Polyvore’s profitability, generating revenue from targeted promotions with brand sponsors, prompted some to copy its business model and others to shift entirely. For instance Style.com, Condé Nast’s online repository for fashion news and runway photos, took a back step into print , while Google’s Boutiques.com shut down entirely last month.
For a self-professed tech geek who loves to draw, Lee tells Fast Company that Polyvore’s growth affirms she made the right move four years ago. Lee left a solid job at Google Maps to join the startup team at a time when fashion and technology were far from cozy. “Our friends worried about random users having creative control over 100-year-old brands,” Lee recalls. Now Polyvore members are outfitting the likes of Bergdorf Goodman’s Linda Fargo  and seeing their designs on the runways. “I’m excited to be a part of that form of acceptance,” says Lee.

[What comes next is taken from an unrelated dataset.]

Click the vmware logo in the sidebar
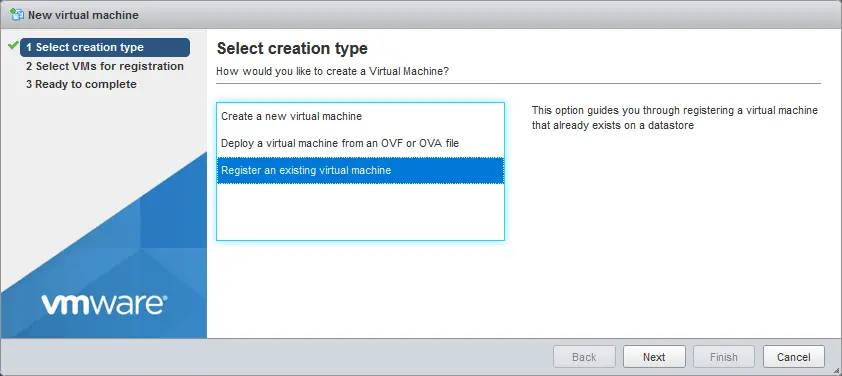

Here’s what else she told us about making decisions, changing directions, and encouraging virtual conversations.
Rooted in Creativity
Lee’s made no secret of the fact that she’s really into comics (she owns over 1,000 comic books) and would like to write and illustrate a graphic novel someday. The creative bug bit early, and Lee can recall telling her parents in high school that she wanted to pursue an art degree. “They said no; they’re Asian,” Lee says, laughing. “So I ended up at Stanford in computer science.”
It wasn’t until much later that Lee says she discovered she wasn’t the next Picasso. However, she continued to indulge her creative side, eventually getting hooked on making sets  at the nascent Polyvore. Her takeaway from that "failure?" “At Polyvore, I work on a platform that allows empowers other people to be creative, that is in some ways more satisfying than being the artist.” The same goes for managing her staff. “Rather than doing something myself, if I can help someone else do it, it’s really rewarding.”

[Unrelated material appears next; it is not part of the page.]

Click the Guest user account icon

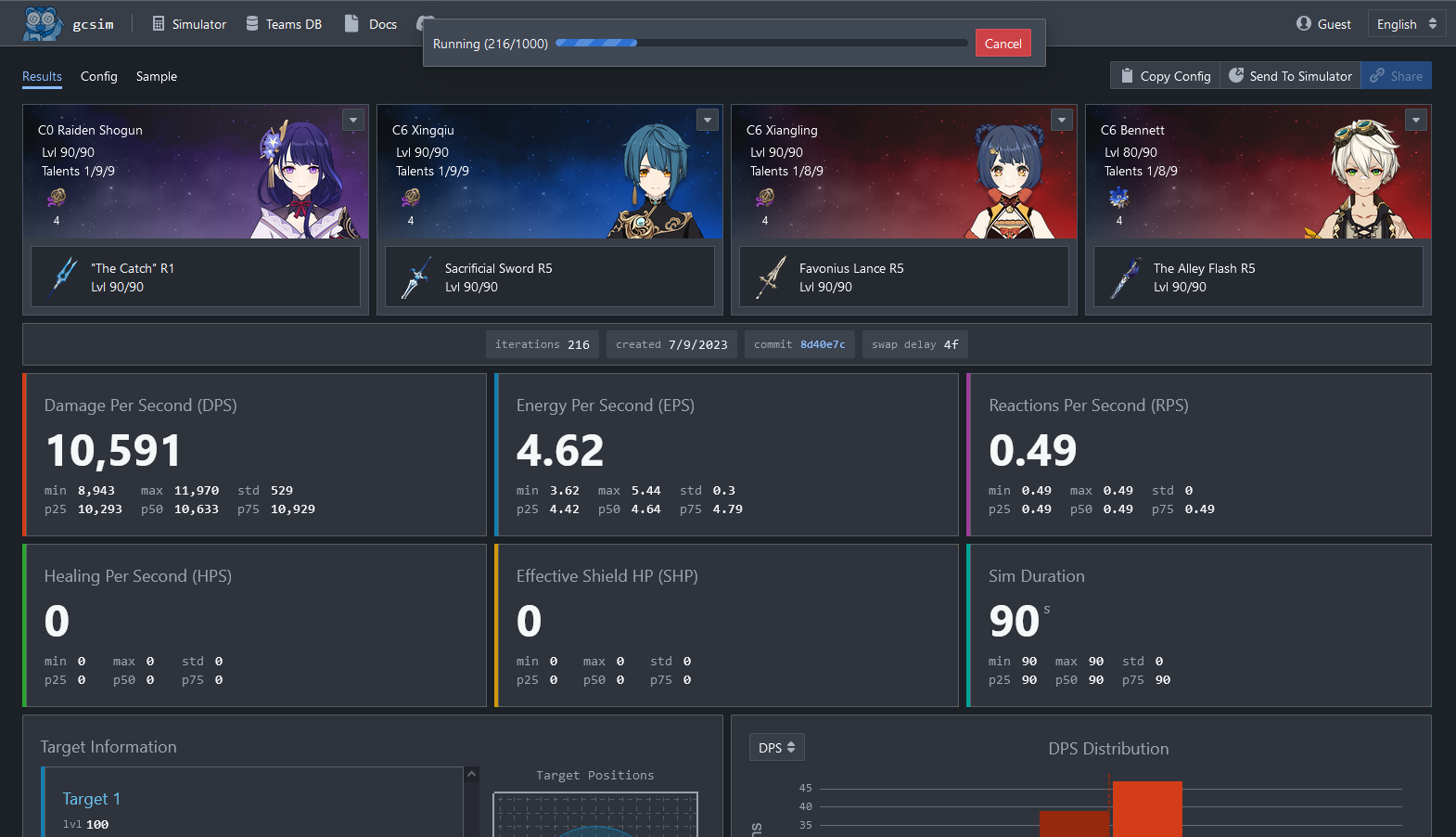1304,24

Lee’s first work experience came at her mother’s side. While the family lived in Hong Kong, Lee’s mother ran her own business doing English-to-Japanese translation. “Mom paid me to count the number of words in her translation,” Lee explains, a task that taught her the importance of detail. But Mom provided an unspoken lesson: “It was never unusual for a woman to run her own business. She set that example.”
Later on, Lee’s first “proper” job was at a small entertainment magazine in Hong Kong that she likens to Time Out NY. “It was kind of a startup,” says Lee, which meant that everyone had to wear different hats. Like the time the food writer suddenly quit and Lee--just 18 at the time--was sent off to review a high-end restaurant. “That experience taught me to be scrappy and take on a lot of responsibility.”
These early experiences went on to color Lee’s career, first when she sidestepped an opportunity at Intuit in favor of the less-established Google, and again when she made the risky leap to Polyvore .
It’s also influenced her management style. “I think I am very hands-on because when Polyvore was smaller everyone had to do everything. I wrote code, sold ads, did dishes, and went on food runs,” she says, admitting that now it’s sometimes hard to let go.
One thing she did learn managing half of Polyvore’s growing staff (now totaling 32) is that happy people are productive people. “I always try to make sure people are excited about what they are working on,” she says. And if she needs inspiration or the answer to a difficult question on managing teams, she often finds herself referring back to blog posts penned by well-known angel investing partners Marc Andreessen and Ben Horowitz.
Organic Growth and the Wisdom of Crowds
Though she credits the experts, Lee is quick to point out that Polyvore’s evolution from a generic tool to create mood boards has been driven by its users. “It’s definitely been organic from early on. Our fan base has been a guiding light. They are the ones who showed us that fashion was the right first vertical.” Now, even the ad programs featured on Polyvore  are ones that were originally developed for the user community.
Challenges and Changing Attitudes
Though Polyvore’s been an influence, Lee maintains that social media landscape at large continues to be the disruptive force behind the democratization of fashion. “Social media gives everyone a voice. Designers can choose to participate in the conversation, but the new world of transparency is a big challenge,” she says. However, it’s one that can be tackled just by participating in an authentic way. “Fans appreciate that. The problem is when you don’t engage.”